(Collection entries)
────────────────────
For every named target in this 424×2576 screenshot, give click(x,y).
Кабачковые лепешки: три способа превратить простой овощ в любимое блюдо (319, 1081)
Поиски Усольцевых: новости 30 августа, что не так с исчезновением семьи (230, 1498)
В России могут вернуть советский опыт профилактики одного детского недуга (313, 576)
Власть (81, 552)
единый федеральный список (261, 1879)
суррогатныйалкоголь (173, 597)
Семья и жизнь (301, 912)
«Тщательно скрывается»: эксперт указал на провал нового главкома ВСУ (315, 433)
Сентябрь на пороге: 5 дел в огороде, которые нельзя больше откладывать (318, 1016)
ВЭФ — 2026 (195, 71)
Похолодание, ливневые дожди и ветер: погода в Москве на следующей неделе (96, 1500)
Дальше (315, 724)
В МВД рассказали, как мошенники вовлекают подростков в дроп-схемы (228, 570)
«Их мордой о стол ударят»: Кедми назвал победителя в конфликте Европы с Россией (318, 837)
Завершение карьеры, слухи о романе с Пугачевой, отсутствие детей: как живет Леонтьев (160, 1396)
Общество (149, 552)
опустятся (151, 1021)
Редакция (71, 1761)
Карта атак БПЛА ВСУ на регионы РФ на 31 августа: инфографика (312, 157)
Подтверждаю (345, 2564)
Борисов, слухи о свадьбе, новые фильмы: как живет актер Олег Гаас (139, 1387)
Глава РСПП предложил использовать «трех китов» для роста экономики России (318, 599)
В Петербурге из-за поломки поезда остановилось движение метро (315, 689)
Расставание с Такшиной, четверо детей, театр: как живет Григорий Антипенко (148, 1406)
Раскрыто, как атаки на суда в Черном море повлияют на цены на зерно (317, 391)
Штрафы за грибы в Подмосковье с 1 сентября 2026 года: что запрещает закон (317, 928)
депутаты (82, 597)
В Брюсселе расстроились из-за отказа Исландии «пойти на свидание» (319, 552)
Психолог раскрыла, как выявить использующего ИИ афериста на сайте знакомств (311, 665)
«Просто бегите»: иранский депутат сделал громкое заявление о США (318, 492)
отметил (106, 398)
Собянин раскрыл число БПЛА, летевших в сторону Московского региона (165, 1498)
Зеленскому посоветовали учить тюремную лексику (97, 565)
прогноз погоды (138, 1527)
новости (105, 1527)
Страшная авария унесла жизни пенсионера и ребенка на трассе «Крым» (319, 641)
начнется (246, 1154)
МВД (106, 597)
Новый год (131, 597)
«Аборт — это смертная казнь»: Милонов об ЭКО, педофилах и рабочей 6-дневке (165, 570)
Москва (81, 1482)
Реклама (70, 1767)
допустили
────────────────────
● **BRIEF**
Only a number is wanted here: the count of lines above that hold the word "августа".

● **YOUR SOLUTION**
2